Text block —
■ ■ ■ ■
Bid, believe it or not, it was only like 10-12% higher is all... I remember it being shy of $800, like $795-$805, really not too much.. ONLY the GS stuff was much higher because of the gold plating they had to do, as the plating was not done in AZ, and was expensive at the time..

but the dealer cost on the 2250 in 1997 was $718... Also as a dealer accom. sale was 40% off and rep accom was i think 60% off, and i know at the time mine were under $400 each, like $360 something.. I tried to find my old invoices, but couldnt, but all falls in like with the amp being around say $780-$820, BUT NOT $400 more than the 2250

I DO have my dealer sheet from 1997, it is the first printing that year(jan. 1997), so was too new for the 97.3 as it was released a few months later.. the 97.1 was the first release (actually end of 1996, shipping first quarter of 1997), 97.2 was a late first quarter release, and the 97.3 was second quarter release, with the speakers 98.1's being done end of 1997, and shipping first quarter of 1998..

If you need any pricing on Orion for the 1997 year let me know... I have the complete line.

oh, and i think the ending production was around 250 or so, give or take, but you can take roughly 25% of that and call it dead inventory, or non returned to use status, maybe a little more, as its my understanding, that they started trashing them instead of repairing them.. But thats one of the things i cannot attest too 100%, but im 99% that they stopped producing well short of 500, and was never the intention..


on a secondary note, LOL.... while digging for you, i found a old Soundstream printout on box building, etc( from 1994) .... thing is like 80-90 pages... my how they made things very technical back then.. lol...

Oh, and also found on of my old AURA dealer price sheets, on the Aura Force Amps...

its got my blood flowing.... Started bringing back memories of the Good Old DAYS....
■ ■ ■ ■
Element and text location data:
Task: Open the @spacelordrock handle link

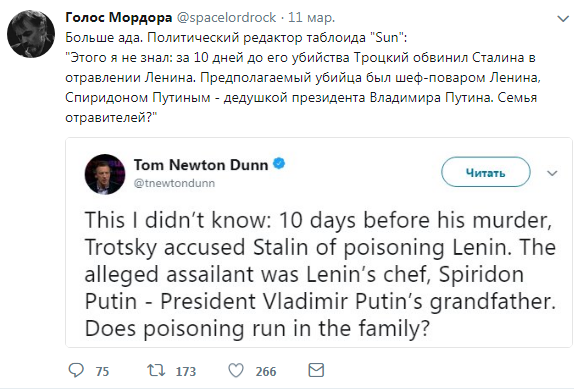Action: click(227, 18)
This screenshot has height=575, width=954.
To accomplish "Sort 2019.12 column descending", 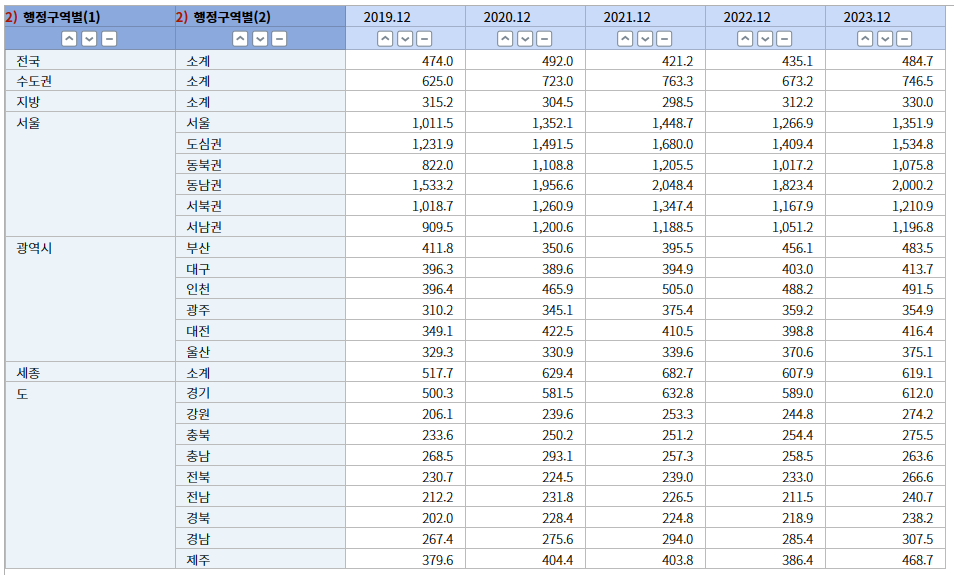I will (405, 39).
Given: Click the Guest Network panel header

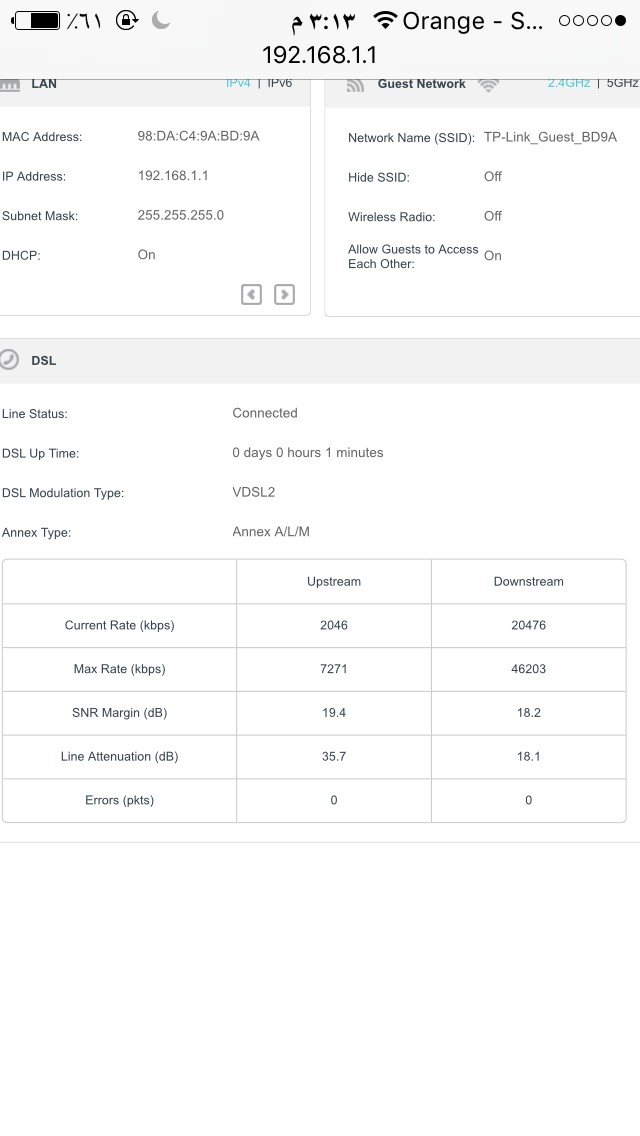Looking at the screenshot, I should tap(482, 92).
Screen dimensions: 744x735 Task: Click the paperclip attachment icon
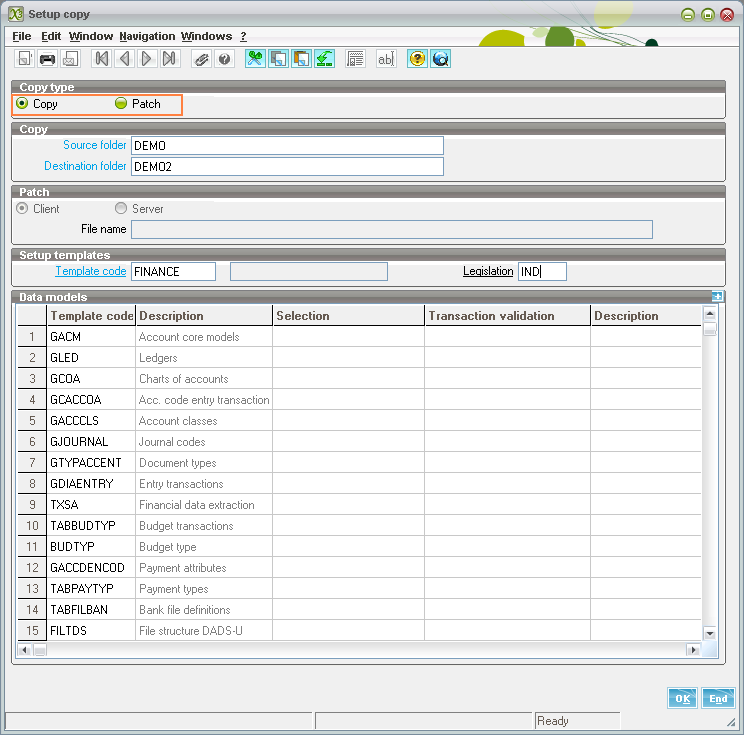201,59
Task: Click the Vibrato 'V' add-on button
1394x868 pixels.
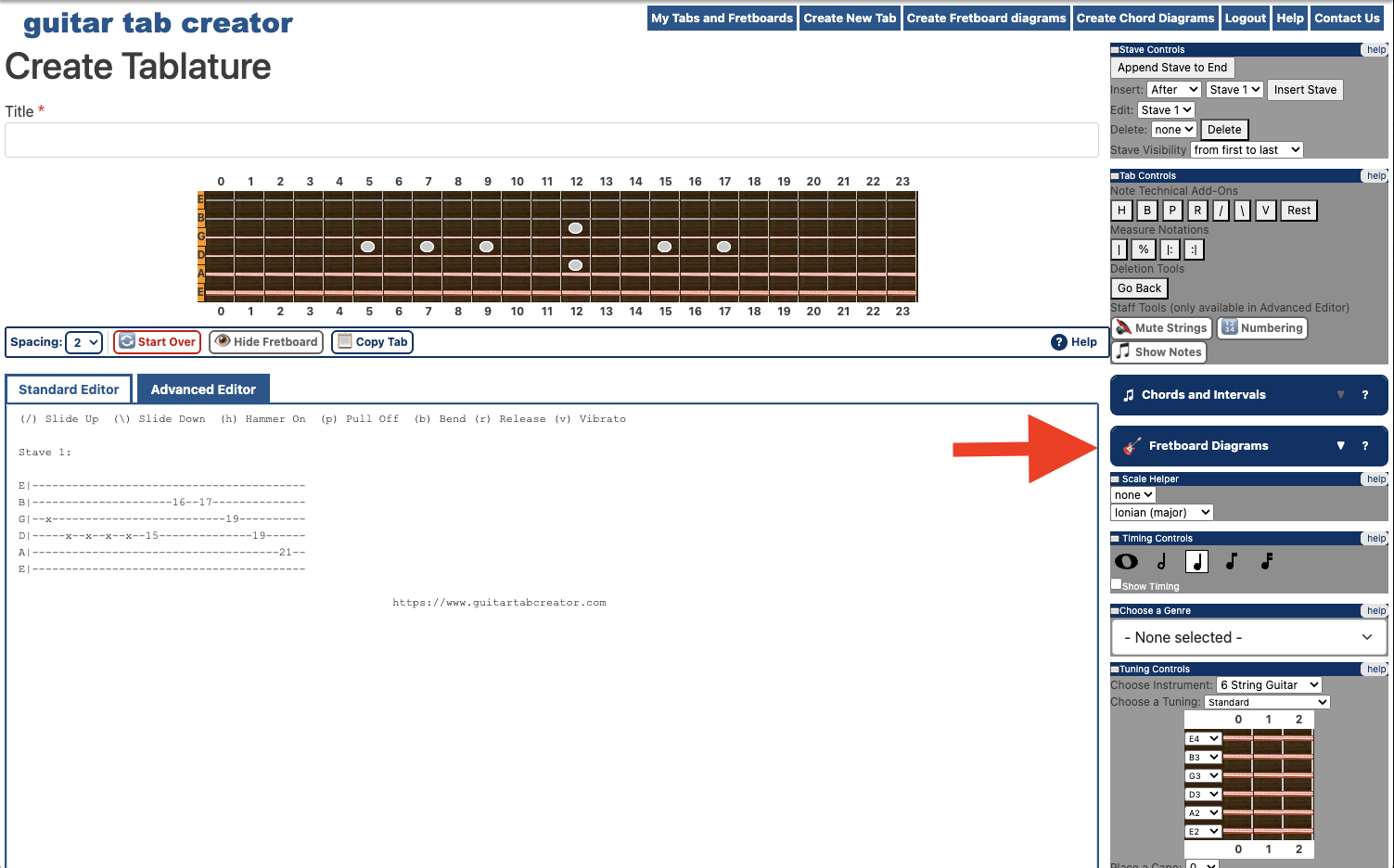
■ ■ ■ ■
Work instructions —
#1 List every numbered release designation that appears in the Orion pricing post, such as those from 1997 and 1998.
#2 Print the passage of the Orion pricing post starting with "If you need" and going on through "never the intention..".
#3 Answer these from the Orion pricing post:
(a) What was the dealer cost on the 2250 in 1997?
(b) About how many pages long is the old Soundstream printout on box building?
(c) Why was the GS stuff much higher in price?
These rows come from a separate source and are unrelated to the Orion pricing post.

Solutions to the exercise —
#1 97.1, 97.2, 97.3, 98.1

#2
If you need any pricing on Orion for the 1997 year let me know... I have the complete line.

oh, and i think the ending production was around 250 or so, give or take, but you can take roughly 25% of that and call it dead inventory, or non returned to use status, maybe a little more, as its my understanding, that they started trashing them instead of repairing them.. But thats one of the things i cannot attest too 100%, but im 99% that they stopped producing well short of 500, and was never the intention..

#3
(a) $718
(b) Like 80-90 pages
(c) Because of the gold plating they had to do, which was not done in AZ and was expensive at the time